Collected data:
• • •

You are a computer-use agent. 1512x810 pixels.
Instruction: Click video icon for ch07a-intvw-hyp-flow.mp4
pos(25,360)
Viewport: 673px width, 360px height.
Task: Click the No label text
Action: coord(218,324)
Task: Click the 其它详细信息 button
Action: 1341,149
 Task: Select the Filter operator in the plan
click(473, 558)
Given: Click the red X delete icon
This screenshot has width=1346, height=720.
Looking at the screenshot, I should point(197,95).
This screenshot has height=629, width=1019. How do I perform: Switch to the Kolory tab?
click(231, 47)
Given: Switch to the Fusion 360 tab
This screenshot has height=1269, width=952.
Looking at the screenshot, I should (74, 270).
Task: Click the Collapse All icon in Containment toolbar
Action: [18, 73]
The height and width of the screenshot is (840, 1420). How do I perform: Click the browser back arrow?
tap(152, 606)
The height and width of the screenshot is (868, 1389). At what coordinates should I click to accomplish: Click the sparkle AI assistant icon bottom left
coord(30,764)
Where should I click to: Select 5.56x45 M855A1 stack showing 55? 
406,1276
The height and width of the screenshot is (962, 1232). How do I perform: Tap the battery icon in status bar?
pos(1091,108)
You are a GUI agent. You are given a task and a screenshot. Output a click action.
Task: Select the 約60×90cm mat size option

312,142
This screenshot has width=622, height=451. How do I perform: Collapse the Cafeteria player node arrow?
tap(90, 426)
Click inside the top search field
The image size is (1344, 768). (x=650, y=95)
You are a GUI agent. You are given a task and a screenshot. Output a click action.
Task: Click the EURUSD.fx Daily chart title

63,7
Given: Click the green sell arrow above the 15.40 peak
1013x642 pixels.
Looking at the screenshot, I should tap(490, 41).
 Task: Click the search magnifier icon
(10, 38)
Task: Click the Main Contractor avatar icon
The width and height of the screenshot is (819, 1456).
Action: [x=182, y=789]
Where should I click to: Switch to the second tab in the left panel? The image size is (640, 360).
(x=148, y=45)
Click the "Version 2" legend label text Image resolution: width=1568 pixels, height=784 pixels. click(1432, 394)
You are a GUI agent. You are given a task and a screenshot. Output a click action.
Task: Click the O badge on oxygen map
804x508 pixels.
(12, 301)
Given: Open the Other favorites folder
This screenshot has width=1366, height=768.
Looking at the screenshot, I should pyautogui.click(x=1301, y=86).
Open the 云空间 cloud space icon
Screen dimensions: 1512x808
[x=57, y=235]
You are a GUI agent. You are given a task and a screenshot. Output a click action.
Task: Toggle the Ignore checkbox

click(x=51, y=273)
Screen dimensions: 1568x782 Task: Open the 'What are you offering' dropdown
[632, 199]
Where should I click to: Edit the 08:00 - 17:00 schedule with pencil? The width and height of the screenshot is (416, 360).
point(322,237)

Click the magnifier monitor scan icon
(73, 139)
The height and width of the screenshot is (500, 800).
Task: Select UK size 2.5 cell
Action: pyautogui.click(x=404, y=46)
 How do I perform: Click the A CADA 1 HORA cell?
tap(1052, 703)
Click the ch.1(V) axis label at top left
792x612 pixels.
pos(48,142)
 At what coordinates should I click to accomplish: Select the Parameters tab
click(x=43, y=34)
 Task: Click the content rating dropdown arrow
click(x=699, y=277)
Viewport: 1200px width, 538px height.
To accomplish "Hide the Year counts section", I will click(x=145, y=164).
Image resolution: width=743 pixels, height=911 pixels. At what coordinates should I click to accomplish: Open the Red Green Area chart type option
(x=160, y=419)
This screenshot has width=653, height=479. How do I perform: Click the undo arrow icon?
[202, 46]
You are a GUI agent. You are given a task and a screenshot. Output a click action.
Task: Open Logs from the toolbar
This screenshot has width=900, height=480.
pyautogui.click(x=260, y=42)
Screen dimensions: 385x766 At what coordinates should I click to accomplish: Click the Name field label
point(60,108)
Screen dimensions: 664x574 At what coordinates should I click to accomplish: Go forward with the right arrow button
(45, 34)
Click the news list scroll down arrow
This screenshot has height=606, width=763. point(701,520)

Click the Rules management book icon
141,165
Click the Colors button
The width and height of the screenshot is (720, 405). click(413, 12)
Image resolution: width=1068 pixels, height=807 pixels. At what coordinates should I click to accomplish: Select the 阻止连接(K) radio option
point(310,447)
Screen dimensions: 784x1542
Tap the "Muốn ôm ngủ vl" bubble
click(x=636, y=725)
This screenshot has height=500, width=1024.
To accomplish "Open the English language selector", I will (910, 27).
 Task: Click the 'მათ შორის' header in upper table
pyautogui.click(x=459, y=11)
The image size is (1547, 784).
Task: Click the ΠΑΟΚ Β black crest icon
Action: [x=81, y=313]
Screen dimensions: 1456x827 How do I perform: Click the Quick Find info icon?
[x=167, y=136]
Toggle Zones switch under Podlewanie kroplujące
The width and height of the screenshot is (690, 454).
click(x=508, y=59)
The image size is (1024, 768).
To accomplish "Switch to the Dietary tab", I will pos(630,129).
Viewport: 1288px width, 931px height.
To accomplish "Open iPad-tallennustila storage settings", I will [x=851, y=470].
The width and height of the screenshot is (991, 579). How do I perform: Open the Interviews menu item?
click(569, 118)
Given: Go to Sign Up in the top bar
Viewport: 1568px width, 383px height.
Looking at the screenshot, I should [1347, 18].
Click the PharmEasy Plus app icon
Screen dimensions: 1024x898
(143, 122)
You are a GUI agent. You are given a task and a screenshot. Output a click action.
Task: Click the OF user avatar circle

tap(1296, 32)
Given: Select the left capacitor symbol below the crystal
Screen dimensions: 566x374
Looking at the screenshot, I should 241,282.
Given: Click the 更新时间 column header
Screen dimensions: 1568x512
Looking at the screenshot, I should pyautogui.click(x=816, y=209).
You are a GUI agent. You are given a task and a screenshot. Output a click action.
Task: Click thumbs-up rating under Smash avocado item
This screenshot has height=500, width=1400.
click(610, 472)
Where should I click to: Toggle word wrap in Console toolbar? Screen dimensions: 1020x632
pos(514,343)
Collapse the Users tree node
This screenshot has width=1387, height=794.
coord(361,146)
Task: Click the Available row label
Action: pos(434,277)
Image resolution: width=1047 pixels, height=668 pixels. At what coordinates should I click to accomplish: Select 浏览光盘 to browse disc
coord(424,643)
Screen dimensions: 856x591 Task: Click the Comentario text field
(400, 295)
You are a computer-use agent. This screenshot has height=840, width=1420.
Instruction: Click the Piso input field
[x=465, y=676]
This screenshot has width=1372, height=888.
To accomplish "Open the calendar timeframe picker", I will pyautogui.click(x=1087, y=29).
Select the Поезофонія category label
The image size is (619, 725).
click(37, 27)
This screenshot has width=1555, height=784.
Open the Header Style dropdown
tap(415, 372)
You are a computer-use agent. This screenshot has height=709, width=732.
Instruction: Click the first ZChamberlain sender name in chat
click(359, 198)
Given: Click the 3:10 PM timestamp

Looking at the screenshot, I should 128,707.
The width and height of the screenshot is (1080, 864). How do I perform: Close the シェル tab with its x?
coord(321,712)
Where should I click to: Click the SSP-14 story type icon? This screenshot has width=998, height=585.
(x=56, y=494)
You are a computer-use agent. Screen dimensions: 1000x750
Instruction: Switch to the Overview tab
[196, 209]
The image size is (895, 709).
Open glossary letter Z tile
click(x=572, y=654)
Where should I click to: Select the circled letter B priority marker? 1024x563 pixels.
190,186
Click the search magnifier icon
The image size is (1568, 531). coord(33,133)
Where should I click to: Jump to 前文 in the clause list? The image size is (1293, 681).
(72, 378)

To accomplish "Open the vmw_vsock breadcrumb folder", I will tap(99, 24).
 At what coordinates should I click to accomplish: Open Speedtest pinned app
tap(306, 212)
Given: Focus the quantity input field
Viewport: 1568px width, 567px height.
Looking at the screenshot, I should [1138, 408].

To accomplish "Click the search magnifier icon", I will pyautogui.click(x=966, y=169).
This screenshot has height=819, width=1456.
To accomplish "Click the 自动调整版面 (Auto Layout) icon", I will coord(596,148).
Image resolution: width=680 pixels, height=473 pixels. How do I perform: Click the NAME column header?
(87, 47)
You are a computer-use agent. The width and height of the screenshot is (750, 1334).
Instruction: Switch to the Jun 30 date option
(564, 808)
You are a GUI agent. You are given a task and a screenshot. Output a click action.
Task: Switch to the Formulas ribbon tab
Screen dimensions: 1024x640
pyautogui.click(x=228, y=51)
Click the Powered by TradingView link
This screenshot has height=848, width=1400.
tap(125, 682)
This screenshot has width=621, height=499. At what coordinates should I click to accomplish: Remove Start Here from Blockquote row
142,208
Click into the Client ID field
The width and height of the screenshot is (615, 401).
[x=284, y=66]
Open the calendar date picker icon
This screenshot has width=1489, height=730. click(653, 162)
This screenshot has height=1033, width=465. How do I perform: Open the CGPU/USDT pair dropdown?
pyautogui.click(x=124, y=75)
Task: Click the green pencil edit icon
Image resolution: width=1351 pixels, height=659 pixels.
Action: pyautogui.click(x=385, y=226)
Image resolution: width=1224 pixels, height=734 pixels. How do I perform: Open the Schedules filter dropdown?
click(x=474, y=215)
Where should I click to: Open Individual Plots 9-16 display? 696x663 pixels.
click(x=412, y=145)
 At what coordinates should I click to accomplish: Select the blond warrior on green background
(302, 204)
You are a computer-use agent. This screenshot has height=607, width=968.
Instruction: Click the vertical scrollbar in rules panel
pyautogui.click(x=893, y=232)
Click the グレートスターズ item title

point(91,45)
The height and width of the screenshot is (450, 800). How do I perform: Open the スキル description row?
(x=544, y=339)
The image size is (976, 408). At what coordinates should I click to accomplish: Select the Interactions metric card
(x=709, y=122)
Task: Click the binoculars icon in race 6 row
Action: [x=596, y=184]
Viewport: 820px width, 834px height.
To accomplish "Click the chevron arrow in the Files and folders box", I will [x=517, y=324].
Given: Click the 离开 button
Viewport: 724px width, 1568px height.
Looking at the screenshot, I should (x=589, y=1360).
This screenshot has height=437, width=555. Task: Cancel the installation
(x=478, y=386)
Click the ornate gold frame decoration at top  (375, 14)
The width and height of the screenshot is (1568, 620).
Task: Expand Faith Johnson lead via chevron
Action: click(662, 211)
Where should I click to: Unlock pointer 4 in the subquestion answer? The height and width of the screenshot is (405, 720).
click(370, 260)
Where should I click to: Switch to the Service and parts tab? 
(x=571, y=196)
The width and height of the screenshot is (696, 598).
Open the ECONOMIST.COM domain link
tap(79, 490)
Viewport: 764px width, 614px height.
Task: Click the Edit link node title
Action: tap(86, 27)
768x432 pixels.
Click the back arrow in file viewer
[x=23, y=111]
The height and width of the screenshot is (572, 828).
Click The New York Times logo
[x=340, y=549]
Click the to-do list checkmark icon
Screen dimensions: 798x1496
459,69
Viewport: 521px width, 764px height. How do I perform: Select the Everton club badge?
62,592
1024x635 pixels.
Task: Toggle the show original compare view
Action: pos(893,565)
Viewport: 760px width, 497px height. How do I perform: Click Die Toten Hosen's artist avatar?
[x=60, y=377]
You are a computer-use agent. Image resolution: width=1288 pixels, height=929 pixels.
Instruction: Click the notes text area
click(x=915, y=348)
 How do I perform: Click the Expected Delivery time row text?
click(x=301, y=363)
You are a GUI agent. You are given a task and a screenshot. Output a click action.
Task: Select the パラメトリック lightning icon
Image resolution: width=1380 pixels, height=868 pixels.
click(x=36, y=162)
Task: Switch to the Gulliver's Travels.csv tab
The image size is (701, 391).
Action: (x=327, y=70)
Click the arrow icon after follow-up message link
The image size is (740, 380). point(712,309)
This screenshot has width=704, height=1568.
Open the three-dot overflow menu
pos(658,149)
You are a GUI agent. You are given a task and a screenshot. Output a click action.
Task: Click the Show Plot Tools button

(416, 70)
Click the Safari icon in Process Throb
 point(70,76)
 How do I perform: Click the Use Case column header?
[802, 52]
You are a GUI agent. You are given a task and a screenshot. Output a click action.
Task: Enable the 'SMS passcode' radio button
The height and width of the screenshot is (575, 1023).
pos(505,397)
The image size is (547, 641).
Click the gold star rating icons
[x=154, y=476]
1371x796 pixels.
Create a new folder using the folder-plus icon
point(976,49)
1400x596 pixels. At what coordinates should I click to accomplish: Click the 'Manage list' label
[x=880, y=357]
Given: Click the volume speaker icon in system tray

• • •

TASK REQUIREMENTS: Set aside each line above that includes the string "under" and report it.

RESPONSE BOX:
Toggle Zones switch under Podlewanie kroplujące
Task: Click thumbs-up rating under Smash avocado item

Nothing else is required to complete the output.